▶ Provided entries
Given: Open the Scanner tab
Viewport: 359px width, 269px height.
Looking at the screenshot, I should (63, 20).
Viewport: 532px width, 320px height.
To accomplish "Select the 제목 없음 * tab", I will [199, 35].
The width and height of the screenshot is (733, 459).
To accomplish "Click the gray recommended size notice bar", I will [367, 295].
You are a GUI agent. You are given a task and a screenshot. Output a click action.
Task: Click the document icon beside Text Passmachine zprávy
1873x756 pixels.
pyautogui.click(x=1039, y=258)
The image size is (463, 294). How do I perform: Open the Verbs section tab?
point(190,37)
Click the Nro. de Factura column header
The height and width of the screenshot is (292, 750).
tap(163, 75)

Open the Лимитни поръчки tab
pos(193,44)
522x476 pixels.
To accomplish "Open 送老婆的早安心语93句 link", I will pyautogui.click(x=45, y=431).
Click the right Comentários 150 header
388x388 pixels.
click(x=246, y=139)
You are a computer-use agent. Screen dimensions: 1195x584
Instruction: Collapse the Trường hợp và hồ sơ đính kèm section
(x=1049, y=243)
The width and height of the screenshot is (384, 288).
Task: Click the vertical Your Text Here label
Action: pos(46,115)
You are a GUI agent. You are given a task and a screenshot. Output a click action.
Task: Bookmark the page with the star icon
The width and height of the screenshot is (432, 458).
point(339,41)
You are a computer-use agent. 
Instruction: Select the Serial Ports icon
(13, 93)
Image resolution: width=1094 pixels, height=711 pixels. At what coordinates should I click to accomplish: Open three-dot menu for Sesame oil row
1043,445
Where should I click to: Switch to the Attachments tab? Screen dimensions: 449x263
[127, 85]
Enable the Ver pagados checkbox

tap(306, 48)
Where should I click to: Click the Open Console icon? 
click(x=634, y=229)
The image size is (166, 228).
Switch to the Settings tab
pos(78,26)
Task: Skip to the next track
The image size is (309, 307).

▶ Assignment
Could you give again, word for word, the line with "Open the Лимитни поръчки tab" and all lines after it through the end of the data? Leave out everything else.

▶ Expected answer
Open the Лимитни поръчки tab
pos(193,44)
522x476 pixels.
To accomplish "Open 送老婆的早安心语93句 link", I will pyautogui.click(x=45, y=431).
Click the right Comentários 150 header
388x388 pixels.
click(x=246, y=139)
You are a computer-use agent. Screen dimensions: 1195x584
Instruction: Collapse the Trường hợp và hồ sơ đính kèm section
(x=1049, y=243)
The width and height of the screenshot is (384, 288).
Task: Click the vertical Your Text Here label
Action: pos(46,115)
You are a GUI agent. You are given a task and a screenshot. Output a click action.
Task: Bookmark the page with the star icon
The width and height of the screenshot is (432, 458).
point(339,41)
You are a computer-use agent. 
Instruction: Select the Serial Ports icon
(13, 93)
Image resolution: width=1094 pixels, height=711 pixels. At what coordinates should I click to accomplish: Open three-dot menu for Sesame oil row
1043,445
Where should I click to: Switch to the Attachments tab? Screen dimensions: 449x263
[127, 85]
Enable the Ver pagados checkbox

tap(306, 48)
Where should I click to: Click the Open Console icon? 
click(x=634, y=229)
The image size is (166, 228).
Switch to the Settings tab
pos(78,26)
Task: Skip to the next track
The image size is (309, 307).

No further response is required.